Some, most perhaps, knew the story of the desolation of St John’s. In small communities sexual scandal has a half-life as long and corrosive as radium. Tavanter had come to St John’s, his first parish, from Oxford in the spring of 1965. The obstacles in his modernizing path were formidable – the nagging poverty of his congregation and their almost pagan need for a style of religion he could not condone, let alone deliver. He had arrived with ideas of social mobility then popular in his theological college. He found a congregation which wanted a medieval preacher to take up residence in the manse with a suitable wife. They suspected his motives and eventually, worse still, his morals. For years they despised him while he fought to love them without hatred.
He blamed himself for hiding the truth. So, on Advent Sunday 1975, a bright day full of unforgettable yellow sunlight which managed to flatten a landscape already steamrollered by nature, he announced from the pulpit that he was gay. It was a life-defining moment and one he replayed with pride on the video tape that was his memory. In a single practised sentence he gained the authority he deserved, and lost a congregation. At the end of the sermon the hymn had been Bunyan’s ‘To Be a Pilgrim’. He had sung it alone.
They drove him out: not in the hail of earth and invective that would have been his punishment a century before, but by indifference and malice. He preached to an empty church for six months. On saints’ days they would gather within sight of St John’s across the peat fields to pray. He watched them, his vestments blowing uselessly in the wind, while they raised their voices in hymn. He left within a year after a pauper’s funeral which he had briefly prayed might be his own.
It was God or chance that arranged the next episode in John Tavanter’s life. By then he did not care if it was someone else’s God. He joined a team ministry in Stepney, in London’s East End, where he helped the poor who asked no questions. In 1983 he used his savings to buy a plot of land on the canal bank beside St Barnabas’s Church so that a youth club could be added to the Victorian church hall. It cost him £26,000: the land was of little value to anyone else.
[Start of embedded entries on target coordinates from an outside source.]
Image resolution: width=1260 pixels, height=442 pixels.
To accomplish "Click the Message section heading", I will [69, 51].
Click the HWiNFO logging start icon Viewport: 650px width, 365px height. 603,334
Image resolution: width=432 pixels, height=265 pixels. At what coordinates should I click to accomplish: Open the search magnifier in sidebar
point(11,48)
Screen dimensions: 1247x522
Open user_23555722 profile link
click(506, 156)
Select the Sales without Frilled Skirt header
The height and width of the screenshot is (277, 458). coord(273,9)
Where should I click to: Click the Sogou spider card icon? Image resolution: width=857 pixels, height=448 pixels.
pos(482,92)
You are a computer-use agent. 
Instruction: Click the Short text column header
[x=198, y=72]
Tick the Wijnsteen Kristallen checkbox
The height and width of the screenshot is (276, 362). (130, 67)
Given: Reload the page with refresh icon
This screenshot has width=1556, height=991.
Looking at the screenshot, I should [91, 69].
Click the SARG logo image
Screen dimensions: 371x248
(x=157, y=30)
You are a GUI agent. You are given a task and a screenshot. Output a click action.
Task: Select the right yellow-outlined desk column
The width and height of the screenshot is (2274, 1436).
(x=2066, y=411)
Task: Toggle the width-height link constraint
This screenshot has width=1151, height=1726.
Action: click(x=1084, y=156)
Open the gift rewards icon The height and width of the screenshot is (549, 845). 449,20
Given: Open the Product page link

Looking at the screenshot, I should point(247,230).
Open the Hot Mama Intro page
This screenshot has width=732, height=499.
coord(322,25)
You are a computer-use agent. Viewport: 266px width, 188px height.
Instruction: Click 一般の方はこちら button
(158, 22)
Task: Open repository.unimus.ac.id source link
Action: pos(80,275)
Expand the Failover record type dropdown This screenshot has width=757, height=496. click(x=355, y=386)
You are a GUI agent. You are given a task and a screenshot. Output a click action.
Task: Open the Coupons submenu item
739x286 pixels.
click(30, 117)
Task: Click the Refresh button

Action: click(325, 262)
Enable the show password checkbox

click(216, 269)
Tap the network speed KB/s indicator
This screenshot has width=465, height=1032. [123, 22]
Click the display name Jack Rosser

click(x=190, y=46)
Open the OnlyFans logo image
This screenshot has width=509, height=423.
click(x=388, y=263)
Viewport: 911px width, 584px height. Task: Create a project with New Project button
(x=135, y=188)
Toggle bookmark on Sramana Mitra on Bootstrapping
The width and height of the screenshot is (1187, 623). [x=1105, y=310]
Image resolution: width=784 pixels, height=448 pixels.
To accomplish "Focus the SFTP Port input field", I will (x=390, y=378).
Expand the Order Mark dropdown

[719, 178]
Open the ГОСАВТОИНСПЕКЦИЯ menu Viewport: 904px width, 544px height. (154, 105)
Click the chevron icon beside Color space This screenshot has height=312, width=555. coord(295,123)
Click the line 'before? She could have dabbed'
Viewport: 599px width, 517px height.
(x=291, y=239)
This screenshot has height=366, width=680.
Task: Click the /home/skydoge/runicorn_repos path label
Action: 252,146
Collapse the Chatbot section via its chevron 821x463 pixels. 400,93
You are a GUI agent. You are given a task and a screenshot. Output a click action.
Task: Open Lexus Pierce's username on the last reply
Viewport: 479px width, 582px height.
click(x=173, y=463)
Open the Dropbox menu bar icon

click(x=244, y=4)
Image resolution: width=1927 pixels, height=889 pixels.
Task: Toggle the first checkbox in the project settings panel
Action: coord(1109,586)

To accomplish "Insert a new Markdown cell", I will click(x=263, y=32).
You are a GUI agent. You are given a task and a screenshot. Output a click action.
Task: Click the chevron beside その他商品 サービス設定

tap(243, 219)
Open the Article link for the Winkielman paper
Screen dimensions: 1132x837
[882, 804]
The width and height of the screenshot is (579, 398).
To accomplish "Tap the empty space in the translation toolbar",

Within a month the diocese had decided to close St Barnabas and merge two congregations at a new church half a mile away. Developers wanted the land for executive housing – the gentrification of the inner city was then beginning to gather pace. The only obstacle was Tavanter’s half acre. He sold for £750,000.
When it came it was a delicious moment. The solicitors handed over the cheque in their wood-panelled offices in Bow High Street. Cold rain ran in rivulets down the fake mullioned window panes.
£750,000.
The figure hung in the air despite the weight of its astonishing implications. He returned to Cambridge and founded a centre for the care of terminally ill patients with AIDS. He called it, in one of many acts of retribution, the St John’s Centre. In return for transferring ownership of the hospice and its financing foundation to the local diocese he was appointed team vicar for a group of six Fen parishes, based at the vicarage of St John’s. He used the rambling building as a centre for the carers of AIDS patients, in need of somewhere to escape the pressures of the deathbed.
It was a victory and John Tavanter spent most of the rest of his life trying not to glory in it. Those parishioners who remembered him treated him like a ghost.
Dryden and Tavanter liked each other in that kind of instant superficial way which can be the first step in a long friendship. Tavanter saw in the reporter a fellow outsider, someone who watched life as a spectator, a game devised for ordinary, normal people. Dryden recognized in Tavanter the wry attitude of someone estranged from society, and not entirely unhappy with the arrangement. When his mother died he chose Little Ouse for the burial. Tavanter had been matter-of-fact, helpful and humane.
They walked to St John’s in silence. In the porch a single electric light bulb shone on a squalid scene: cigarette butts, a few bottles of cider, two condoms and a syringe, in a nest of old clothing and newspaper.
‘Kids,’ said Tavanter, nudging the nest with his foot. ‘The syringe is for show. But one day it won’t be.’ He flicked an imaginary strand of hair from his forehead, a constant mannerism which reminded nobody of the thick blond hair of which he had once been sinfully proud.
‘Place must have changed,’ said Dryden, expertly leading his witness on.
Tavanter was aware of the reporter’s skills but trusted him: in the past they had talked privately about stories and the result had been sympathetic and intelligent.
‘Some. About two centuries in forty years. When I first came to St John’s they didn’t have teenagers. They certainly didn’t look like teenagers – they had the same windblown faces and hand-me-down clothes as their parents. But they dreamed then about the same mundane things: owning a TV, running a car, sex and marriage. I don’t think I married a woman at St John’s who didn’t turn out to be pregnant at the altar.’